**Texto para leer**
---------------
Por Gustavo González |
Pero lo que más conmovió esta semana fue el inédito cruce entre el Presidente y su vice. Tan contundente y real fue que ninguno de los dos intentó desmentirlo.
Alberto Fernández se enfrenta hoy a un momento bisagra de su mandato, en el que debe decidir cuál será el carácter definitivo con el que se recordará
su gestión.
En ese sentido, hay dos caminos estratégicos que el jefe de Estado puede terminar de elegir para signar su presidencia:
1) Es el camino que quienes lo conocen afirman que está tomando. Es el del político especializado en mediar entre los distintos sectores en pugna de una alianza o de la
sociedad. No será un presidente que revolucionará a la Argentina, pero –si le sale bien– al menos podría llevar a aguas más calmas el barco de un país conmocionado por una pandemia
y por la crisis económica.
2) Es el que se considera el menos probable. Es elegir el camino de un político que, puesto por el destino en un lugar que nunca esperó, se convierta de pronto en un líder
que revolucione la lógica política actual para convertirse en el emergente de un nuevo ciclo histórico.
Salir del inframundo. No descarto que con pericia y mucha suerte, el primer camino convierta a Alberto Fernández en un presidente de transición, moderadamente eficiente,
del que algunos elogiarán lo que alcanzó a hacer y otros criticarán por mantener al país dentro de los márgenes de la mediocridad.
Sin embargo temo que el Fernández limitado a lidiar entre las tensiones internas y externas no termine logrando ni siquiera eso. Porque la combinación de pandemia más
crisis acumuladas es tan profunda que la sociedad difícilmente esté dispuesta a aceptar la alternativa de un camino que vuelva a dejarla en el mismo punto de partida.
Puede que el segundo camino, el que se considera menos afín al ADN del Presidente, aparezca como más riesgoso: lo sacaría de la praxis en la que se siente más
seguro, la de surfear las tensiones sin correr riesgos de rupturas o de generar tensiones mayores.
El problema es que, en medio de este inframundo pandémico y económico en el que nos encontramos, no existe nada que no sea riesgoso. Y es probable que lo más riesgoso
sea no tomar un camino distinto al de los presidentes que lo precedieron.
---------------
**Datos proporcionados**
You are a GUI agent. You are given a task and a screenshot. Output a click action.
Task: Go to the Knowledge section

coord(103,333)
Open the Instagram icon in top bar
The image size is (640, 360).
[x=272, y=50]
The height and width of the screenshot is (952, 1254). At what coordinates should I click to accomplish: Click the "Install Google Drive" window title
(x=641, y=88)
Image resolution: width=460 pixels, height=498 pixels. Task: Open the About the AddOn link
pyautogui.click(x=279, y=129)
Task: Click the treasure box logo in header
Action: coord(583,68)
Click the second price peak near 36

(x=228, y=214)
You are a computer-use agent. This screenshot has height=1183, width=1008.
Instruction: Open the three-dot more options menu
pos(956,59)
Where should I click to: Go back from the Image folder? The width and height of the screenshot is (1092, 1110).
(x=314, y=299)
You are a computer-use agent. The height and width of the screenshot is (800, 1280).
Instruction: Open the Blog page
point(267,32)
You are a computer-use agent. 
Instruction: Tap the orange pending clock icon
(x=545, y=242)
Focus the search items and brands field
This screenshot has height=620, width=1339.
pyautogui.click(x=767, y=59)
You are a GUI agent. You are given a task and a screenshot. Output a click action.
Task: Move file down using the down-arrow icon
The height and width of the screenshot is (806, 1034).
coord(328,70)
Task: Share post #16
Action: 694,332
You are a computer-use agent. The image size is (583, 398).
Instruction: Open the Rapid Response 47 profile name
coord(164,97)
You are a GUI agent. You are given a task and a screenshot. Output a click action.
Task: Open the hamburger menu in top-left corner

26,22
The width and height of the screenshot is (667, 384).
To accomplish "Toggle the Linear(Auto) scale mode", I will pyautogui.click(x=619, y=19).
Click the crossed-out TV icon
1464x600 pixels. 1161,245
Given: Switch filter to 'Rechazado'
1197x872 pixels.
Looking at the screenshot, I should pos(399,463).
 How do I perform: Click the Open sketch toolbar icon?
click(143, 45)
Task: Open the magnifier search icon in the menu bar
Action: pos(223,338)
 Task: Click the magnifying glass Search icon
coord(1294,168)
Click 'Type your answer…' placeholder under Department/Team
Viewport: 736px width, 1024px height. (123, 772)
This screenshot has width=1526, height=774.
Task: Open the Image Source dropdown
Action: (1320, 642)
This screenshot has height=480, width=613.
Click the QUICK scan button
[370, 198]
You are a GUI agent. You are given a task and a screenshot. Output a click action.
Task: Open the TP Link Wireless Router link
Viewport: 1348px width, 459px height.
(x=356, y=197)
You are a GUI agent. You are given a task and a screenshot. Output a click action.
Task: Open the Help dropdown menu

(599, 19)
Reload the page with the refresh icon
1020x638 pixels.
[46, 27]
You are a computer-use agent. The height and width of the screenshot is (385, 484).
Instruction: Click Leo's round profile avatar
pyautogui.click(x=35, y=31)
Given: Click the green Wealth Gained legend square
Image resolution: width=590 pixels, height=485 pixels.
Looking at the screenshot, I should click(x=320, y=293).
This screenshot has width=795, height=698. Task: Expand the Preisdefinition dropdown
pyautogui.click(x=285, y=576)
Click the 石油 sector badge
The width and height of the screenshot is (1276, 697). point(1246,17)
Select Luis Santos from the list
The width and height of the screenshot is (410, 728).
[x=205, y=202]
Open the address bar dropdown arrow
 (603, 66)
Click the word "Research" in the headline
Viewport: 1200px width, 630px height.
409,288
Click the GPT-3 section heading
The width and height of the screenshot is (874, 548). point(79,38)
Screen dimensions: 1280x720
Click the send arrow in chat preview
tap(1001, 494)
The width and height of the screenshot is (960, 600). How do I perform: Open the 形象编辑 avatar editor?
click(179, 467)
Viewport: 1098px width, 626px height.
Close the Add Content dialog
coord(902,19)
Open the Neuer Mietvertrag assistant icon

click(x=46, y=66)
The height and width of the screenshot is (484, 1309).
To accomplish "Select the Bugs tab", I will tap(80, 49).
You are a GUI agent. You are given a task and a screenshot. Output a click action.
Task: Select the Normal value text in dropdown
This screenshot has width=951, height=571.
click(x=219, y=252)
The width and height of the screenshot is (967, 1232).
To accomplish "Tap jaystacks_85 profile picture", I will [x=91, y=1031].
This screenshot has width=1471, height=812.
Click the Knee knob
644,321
---------------
**Cómo hacerlo**
¿Concuerdan con el texto sobre Alberto Fernández estas afirmaciones? Contesta sí o no a cada una y cita literalmente las palabras del texto que lo deciden. 1. El segundo camino es el que se considera más probable. 2. Ni el Presidente ni su vice intentaron desmentir el cruce entre ambos. 3. El autor descarta que el primer camino convierta a Alberto Fernández en un presidente de transición. Las filas no guardan relación alguna con el texto sobre Alberto Fernández.

**Respuesta**
1. No: «Es el que se considera el menos probable.»
2. Sí: «ninguno de los dos intentó desmentirlo.»
3. No: «No descarto que con pericia y mucha suerte, el primer camino convierta a Alberto Fernández en un presidente de transición»